Nulla viene risparmiato all'occhio ai nervi al cuore del fruitore: le imago di corpi in frammenti scaraventateci contro non si fermano davanti a niente e nessuno. Arduo descriverle, difficile cernitare, impossibile dimenticarle. La vittoria della fissità sulla dinamya profetizzata da Kafka. Al punto che certe deformità post-mortem eccedono, paradossalmente, l'effetto-vérité finendo col dare l'impressione di una mostra di lavori di Witkin, Bosch, Goya o Bacon visitata dopo una dose cavallina di PCP. Il contraccolpo baconiano è schiacciante.
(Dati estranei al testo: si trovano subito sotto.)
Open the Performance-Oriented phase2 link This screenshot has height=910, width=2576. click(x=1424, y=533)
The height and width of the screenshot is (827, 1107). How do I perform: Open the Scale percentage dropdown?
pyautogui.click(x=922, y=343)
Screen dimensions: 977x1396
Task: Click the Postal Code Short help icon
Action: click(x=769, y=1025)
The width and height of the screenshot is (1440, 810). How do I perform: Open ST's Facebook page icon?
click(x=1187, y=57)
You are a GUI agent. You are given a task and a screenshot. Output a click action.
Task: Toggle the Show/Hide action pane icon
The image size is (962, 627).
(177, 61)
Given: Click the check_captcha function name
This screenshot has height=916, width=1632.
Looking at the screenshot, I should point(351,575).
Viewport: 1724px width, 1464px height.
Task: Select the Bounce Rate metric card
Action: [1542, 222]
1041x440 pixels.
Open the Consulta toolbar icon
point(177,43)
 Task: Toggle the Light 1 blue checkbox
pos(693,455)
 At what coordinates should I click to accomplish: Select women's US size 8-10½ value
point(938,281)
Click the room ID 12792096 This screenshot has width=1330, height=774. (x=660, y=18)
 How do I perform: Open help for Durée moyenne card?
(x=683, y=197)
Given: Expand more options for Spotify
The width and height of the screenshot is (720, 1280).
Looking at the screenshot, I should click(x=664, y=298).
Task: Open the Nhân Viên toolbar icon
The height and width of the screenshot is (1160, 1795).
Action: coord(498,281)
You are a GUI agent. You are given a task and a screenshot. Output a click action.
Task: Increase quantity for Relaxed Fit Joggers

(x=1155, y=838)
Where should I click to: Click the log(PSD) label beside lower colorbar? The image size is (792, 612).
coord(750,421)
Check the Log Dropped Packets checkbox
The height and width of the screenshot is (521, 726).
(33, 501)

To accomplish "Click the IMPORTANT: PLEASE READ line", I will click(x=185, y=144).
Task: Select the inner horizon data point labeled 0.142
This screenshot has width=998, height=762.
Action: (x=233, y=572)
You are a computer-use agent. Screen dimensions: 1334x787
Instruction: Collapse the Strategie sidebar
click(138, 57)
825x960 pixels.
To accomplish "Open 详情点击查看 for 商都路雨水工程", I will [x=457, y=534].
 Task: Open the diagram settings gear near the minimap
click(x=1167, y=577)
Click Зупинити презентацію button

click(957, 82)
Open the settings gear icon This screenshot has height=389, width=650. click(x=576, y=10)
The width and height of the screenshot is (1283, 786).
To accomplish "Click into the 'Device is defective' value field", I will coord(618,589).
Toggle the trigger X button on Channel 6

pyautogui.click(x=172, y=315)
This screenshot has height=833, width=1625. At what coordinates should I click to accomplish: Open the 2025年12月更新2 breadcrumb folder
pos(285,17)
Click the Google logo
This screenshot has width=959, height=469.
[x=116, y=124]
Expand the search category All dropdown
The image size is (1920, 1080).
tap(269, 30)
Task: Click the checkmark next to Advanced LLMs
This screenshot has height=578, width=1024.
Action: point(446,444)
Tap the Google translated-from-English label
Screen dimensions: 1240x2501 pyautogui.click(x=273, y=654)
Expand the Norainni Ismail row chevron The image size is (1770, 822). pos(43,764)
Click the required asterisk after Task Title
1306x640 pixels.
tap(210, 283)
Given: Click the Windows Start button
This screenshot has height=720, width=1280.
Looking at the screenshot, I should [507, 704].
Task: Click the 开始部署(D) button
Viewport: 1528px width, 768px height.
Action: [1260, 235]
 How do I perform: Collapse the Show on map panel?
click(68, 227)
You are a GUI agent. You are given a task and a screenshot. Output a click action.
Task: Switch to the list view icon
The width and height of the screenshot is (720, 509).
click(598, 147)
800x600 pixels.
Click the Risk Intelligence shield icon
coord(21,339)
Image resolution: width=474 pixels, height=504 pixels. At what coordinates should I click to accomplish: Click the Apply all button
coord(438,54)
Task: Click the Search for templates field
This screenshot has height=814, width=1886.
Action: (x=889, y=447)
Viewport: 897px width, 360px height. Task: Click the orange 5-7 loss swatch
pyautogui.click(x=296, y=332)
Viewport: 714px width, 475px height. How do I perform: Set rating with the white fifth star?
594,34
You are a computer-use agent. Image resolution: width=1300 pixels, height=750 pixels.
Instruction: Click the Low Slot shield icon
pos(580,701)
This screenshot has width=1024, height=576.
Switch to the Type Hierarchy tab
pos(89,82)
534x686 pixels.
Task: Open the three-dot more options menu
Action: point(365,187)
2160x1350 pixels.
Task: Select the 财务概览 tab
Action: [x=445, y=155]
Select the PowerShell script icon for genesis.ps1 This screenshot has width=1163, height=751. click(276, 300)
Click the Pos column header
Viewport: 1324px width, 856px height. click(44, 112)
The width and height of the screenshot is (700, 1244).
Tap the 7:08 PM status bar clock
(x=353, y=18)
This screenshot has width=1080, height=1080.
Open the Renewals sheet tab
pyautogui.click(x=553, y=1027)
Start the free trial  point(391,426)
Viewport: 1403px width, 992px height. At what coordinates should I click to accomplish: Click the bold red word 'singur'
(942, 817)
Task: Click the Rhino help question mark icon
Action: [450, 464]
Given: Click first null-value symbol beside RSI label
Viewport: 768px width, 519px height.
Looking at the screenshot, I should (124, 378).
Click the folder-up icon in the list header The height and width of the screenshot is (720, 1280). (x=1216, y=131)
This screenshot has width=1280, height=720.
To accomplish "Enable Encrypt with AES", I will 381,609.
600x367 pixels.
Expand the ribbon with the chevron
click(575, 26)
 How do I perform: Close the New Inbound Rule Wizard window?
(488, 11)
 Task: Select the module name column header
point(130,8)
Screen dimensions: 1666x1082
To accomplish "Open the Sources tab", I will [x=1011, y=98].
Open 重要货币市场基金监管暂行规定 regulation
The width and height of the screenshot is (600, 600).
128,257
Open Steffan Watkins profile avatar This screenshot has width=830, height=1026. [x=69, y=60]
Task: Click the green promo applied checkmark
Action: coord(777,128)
La magnitudo necrofila eccede zenit insostenibili, l'attacco ai sensi è costante, massiccio: Death scenes non è tuttavia d'approccio triviale e di impostazione cialtrona come quell'apologia dell'appositamente ricostruito in studio di Faces of death, né in qualche trasversale modo gratuito e sfacciato come i derivativi collages di Traces of death, e ha i suoi punti di forza in uno sguardo neutrale, quasi serenamente distaccato, in un'oggettività lontana dall'infantile sadismo da epater-le-bourgeois o da tono da mercante del pesce che determina la quasi totalità dei death-movies e dei mondo, e nella documentazione impressionante -e interessante- che abbraccia Dillinger, la Dalia Nera, Jack lo squartatore, Jayne Mansfield su fino ai peggio orrori della prima guerra mondiale, ma è pur sempre uno shockumentario, probabilmente il più devastante che essere umano possa mai affrontare, e davanti a frames di bambini strangolati o neonati con crani sfondati da un cacciavite viene da implorare pietà in lacrime, da domandarsi cosa -masochismo e morbosità a parte- spinge a perpetrare una visione di tal fatta e da prendere a calci a sudovest chiunque soggiacia all'appiglio logico della sempreverde volontà di dio.

La Vey chiude chiosando saggiamente che l'ineluttabilità della morte non deve mai deviarci dalla passione per la vita, ma la posticcia morale della favola arriva tardi ed è più appendicite che appendice, ed è pochissima cosa per farci davvero riavere dallo stordimento e da momenti che torneranno a farci cucù nel dormiveglia.
Non c'è abreazione,
non c'è catarsi: la vita fa schifo e poi muori, e se muori di malo modo vieni immortalato per dimostrare all'ardimentoso voyeur quanto la vita sia un'illusione, la morte una sovrana realtà e il suo corpo una canna in balia del vento della catastrofe, della fatalità e dell'altrui nequizia/follia.

Dopo questo terrifico affondo viene quasi da pensare che nessun altro mondo è più ipotizzabile. Quasi, perché Bougas si armerà di simpatia e allucinanti cose buone dal mondo bastevoli per cucinare altri due sequel, naturalmente uno più indigesto e venefico dell'altro.